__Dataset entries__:
—————

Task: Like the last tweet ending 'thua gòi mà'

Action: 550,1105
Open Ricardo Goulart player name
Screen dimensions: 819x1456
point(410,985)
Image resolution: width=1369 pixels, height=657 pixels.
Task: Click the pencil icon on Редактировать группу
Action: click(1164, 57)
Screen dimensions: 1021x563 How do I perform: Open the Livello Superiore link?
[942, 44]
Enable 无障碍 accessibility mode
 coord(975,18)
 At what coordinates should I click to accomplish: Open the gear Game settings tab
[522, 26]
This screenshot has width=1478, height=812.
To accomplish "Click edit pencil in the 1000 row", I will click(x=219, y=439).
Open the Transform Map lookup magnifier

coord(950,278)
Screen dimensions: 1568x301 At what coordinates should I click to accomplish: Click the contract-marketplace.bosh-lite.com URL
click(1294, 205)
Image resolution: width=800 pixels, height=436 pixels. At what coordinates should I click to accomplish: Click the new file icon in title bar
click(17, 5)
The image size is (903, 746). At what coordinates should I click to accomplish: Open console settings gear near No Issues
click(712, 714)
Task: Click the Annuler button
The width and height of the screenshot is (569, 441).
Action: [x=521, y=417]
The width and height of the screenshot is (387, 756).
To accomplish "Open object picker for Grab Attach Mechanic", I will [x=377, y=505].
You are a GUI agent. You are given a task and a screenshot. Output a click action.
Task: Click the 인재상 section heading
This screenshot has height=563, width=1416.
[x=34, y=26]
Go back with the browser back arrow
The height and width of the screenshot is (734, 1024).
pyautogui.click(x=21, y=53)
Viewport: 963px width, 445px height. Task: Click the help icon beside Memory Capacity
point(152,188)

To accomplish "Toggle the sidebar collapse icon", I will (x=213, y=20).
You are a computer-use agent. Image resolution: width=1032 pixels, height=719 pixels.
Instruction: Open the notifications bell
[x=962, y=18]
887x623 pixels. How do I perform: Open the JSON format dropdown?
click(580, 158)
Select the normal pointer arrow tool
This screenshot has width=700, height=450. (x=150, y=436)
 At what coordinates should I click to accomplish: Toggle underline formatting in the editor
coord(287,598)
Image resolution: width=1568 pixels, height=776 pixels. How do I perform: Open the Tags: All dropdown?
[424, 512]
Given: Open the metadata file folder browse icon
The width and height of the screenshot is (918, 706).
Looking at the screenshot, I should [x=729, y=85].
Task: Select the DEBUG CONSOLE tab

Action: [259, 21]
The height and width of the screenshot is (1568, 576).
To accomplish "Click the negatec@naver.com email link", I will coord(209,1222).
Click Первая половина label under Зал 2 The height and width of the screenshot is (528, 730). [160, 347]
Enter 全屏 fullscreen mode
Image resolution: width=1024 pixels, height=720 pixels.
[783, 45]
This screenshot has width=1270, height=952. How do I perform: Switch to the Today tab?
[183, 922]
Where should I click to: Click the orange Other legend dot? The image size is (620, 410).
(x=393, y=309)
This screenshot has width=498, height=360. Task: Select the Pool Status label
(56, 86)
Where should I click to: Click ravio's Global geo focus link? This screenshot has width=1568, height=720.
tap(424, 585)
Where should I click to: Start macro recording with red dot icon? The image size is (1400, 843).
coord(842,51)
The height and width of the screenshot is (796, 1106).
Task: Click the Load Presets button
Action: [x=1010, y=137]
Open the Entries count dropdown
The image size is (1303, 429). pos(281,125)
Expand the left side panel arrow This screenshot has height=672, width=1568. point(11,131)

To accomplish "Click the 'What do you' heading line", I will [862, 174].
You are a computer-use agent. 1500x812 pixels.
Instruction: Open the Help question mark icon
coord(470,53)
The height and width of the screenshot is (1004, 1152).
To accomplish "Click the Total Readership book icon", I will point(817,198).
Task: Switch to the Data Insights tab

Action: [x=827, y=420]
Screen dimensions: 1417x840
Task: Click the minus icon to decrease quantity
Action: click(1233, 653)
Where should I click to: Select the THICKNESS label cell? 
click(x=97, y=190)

—————

__YOUR TASK__:
Only the lines from the one containing "The height and width of the screenshot is (1004, 1152)." through the final line of the data belong in the answer, repeated exactly.

__SOLUTION TO THE EXERCISE__:
The height and width of the screenshot is (1004, 1152).
To accomplish "Click the Total Readership book icon", I will point(817,198).
Task: Switch to the Data Insights tab

Action: [x=827, y=420]
Screen dimensions: 1417x840
Task: Click the minus icon to decrease quantity
Action: click(1233, 653)
Where should I click to: Select the THICKNESS label cell? 
click(x=97, y=190)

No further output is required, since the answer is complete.